# EXERCISE DETAILS
Answer these questions using the text about San Francisco political corruption:
1. In what building are Renne's offices located?
2. Which corruption enforcer did Renne recently lose to the private sector?
3. How many attorneys does that leave her to enforce clean-government laws?

# PROVIDED TEXT
* Start *
City Slackers

A guide toSan Francisco political corruption -past, present, and future

But while the DA is all excuses, Renne offers a surprising mea culpa when asked about the lack of action on complaints filed with her office.

"I wish we could move faster and do more," she says, sitting in her Fox Plaza offices, an expansive view of Market Street behind her. "The criticism of our office is fair. I accept it."

Renne blames her poor record on the difficulty in coordinating investigations with the DA and the FPPC as required by law. But the main problem, she says, is lack of resources. Renne recently lost one of her two corruption enforcers, Randy Riddle, to the private sector, leaving her with only one attorney to enforce clean-government laws. And she's unsure if she will be able to replace Riddle.

"We are trying to move ahead despite the budget [cuts]," Renne says.
There's another, unspoken reason why the city watchdogs snooze. The DA and the city attorney are elected officials, and their political careers depend on the good will of the same activists, consultants, power brokers, and money men that they're charged with policing. In fact, both offices employ politically active attorneys and investigators. It's the mother of all conflicts of interest. And though the conflict has little to do with money, it has everything to do with integrity -- or the lack thereof.
* End *
# SUPPLIED DATA
* Start *
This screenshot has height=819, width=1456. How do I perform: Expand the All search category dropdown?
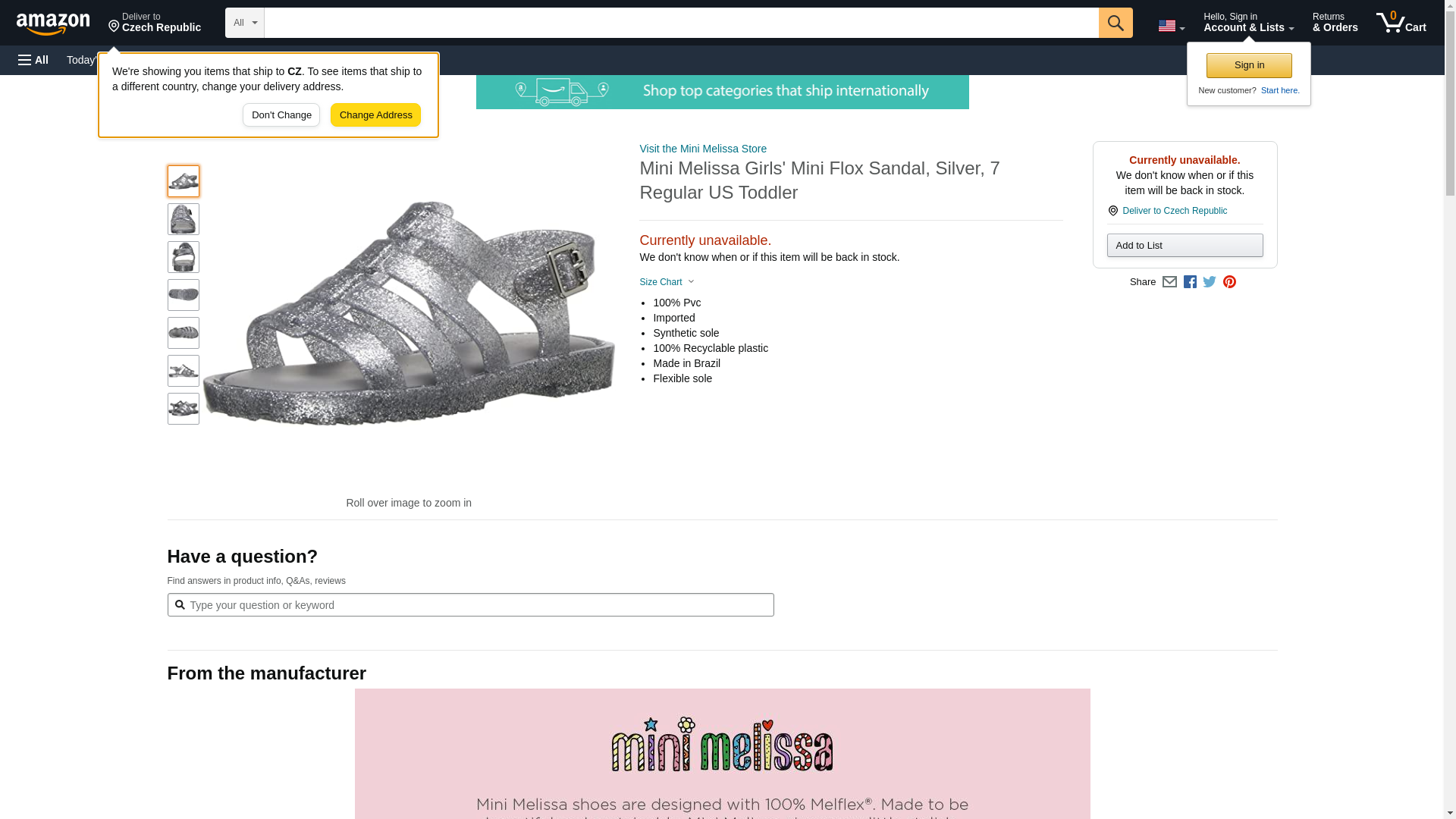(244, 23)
* End *
* Start *
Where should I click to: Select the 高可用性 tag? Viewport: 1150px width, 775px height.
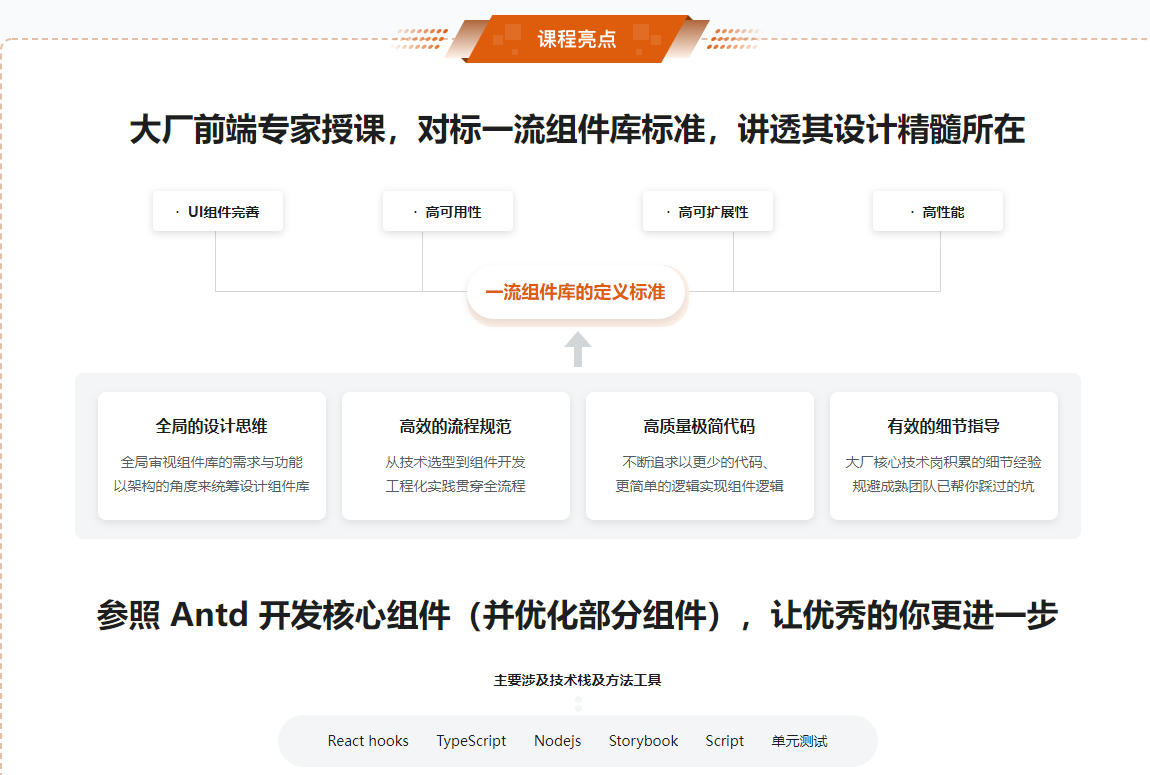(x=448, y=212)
* End *
# EXERCISE ANSWER
1. Fox Plaza
2. Randy Riddle
3. One